• Malgré toute sa fantaisie et son ironie, la vision du
    monde d'Anne-Lou Steininger apparaît plutôt sombre,
    marquée au coin de l'aphorisme selon lequel « Au commencement
    est la douleur ». Et à la fin un paradis
    moderne, « avec fitness, vitrines et pince-fesses », qui
    ne se distingue de la vie terrestre que par la couture de
    l'habit, aux points délicatement piqués dans la chair...
    Ces fables cruelles sont à déguster comme elles ont été
    écrites, par petites doses de poison insidieux délicatement
    pesées.

  • " Mourez tant que vous êtes vivants.
    Mourez en souriant ", ordonne à ses sujets celle qui se dit ici la Reine des mouches. Mais la peur est plus forte, et ce n'est qu'à l'usure, au terme d'une petite Iliade honteuse et solitaire, qu'ils succombent tous. Désespérant de les convertir au " gai mourir ", la souveraine entreprendra - calcul ou sollicitude ? - de les distraire en les berçant de contes et de promesses. Et voilà la Brodeuse qui commence à tisser dans le vide son royaume de bave, s'arrogeant par la parole un empire sans limites, un pouvoir absolu.

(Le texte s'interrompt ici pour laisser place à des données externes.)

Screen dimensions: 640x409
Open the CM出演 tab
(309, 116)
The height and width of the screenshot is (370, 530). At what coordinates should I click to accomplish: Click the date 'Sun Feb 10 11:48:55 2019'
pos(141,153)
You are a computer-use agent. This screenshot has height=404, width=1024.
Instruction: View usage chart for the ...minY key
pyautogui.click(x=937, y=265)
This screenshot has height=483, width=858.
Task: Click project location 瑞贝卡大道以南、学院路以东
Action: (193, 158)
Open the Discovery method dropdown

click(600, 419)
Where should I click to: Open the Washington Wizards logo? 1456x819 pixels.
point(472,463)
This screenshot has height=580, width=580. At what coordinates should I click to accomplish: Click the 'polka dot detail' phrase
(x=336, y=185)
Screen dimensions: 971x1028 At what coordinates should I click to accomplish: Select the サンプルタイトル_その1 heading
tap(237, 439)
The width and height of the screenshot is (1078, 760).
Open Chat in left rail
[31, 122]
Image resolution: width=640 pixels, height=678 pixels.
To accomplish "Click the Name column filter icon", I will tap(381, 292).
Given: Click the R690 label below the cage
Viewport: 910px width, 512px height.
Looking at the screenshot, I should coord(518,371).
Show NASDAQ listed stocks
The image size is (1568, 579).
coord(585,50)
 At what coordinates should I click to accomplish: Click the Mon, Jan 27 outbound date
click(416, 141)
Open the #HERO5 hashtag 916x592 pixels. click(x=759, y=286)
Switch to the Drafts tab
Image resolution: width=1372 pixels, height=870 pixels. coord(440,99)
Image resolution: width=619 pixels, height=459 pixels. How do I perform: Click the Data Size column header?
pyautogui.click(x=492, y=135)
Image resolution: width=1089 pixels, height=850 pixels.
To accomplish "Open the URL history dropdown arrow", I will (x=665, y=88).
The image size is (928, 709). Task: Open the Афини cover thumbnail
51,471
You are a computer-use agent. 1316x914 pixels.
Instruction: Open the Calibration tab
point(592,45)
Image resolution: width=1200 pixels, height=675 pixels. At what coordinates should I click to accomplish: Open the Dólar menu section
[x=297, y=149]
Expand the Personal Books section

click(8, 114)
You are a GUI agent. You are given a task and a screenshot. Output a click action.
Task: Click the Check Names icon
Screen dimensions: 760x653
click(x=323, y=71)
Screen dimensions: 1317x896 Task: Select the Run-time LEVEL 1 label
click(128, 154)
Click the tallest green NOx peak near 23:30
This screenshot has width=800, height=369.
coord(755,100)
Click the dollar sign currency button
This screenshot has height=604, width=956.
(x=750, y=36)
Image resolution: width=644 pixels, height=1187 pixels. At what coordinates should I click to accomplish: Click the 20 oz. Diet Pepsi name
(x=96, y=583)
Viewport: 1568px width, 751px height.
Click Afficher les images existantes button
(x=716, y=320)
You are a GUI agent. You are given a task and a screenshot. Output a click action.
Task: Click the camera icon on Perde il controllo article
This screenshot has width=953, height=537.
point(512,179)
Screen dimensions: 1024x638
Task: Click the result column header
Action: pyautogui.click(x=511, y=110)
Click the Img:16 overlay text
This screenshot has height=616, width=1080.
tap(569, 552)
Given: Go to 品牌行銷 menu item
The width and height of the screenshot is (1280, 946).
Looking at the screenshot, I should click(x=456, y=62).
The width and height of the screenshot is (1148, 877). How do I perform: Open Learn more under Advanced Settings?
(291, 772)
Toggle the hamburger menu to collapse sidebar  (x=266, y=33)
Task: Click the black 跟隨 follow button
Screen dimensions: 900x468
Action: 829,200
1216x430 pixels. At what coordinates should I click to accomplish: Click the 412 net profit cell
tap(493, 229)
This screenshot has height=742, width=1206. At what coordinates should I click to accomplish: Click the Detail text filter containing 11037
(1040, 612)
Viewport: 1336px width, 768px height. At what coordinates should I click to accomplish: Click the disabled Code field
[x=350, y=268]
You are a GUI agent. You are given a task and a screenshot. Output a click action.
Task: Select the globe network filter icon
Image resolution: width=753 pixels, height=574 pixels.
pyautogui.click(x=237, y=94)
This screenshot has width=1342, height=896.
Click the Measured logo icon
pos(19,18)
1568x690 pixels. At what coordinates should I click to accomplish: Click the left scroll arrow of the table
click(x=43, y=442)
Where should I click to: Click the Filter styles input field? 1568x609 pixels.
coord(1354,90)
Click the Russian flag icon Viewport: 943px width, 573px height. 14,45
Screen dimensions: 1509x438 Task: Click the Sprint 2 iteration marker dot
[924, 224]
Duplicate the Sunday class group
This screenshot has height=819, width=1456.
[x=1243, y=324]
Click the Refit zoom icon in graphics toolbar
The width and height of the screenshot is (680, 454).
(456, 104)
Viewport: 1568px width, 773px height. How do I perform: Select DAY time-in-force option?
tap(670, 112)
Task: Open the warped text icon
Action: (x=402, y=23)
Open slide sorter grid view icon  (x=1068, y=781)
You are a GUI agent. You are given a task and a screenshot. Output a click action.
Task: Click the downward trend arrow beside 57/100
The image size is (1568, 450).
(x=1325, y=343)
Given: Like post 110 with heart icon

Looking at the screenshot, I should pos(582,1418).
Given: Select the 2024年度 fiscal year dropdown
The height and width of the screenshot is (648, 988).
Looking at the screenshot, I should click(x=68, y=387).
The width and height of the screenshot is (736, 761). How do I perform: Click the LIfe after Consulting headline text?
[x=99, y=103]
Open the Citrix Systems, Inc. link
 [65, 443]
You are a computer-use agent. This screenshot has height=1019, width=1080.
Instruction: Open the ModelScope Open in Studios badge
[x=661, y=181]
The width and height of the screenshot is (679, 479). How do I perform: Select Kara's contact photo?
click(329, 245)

    " Je suis le Verbe ", pourrait-elle dire en toute simplicité. Polyphonie pour voix solo, bouffonnerie poétique sur le pouvoir et l'orgueil, ce texte s'insurge contre tout contrat que notre peur nous pousse à conclure avec le Despote, que celui-ci soit Dieu, le Roi, ou encore cette statue de vanité que notre bavardage érige et entretient en nous, ce tyran de comédie que nous appelons Moi et auquel nous sacrifions parfois jusqu'à la folie.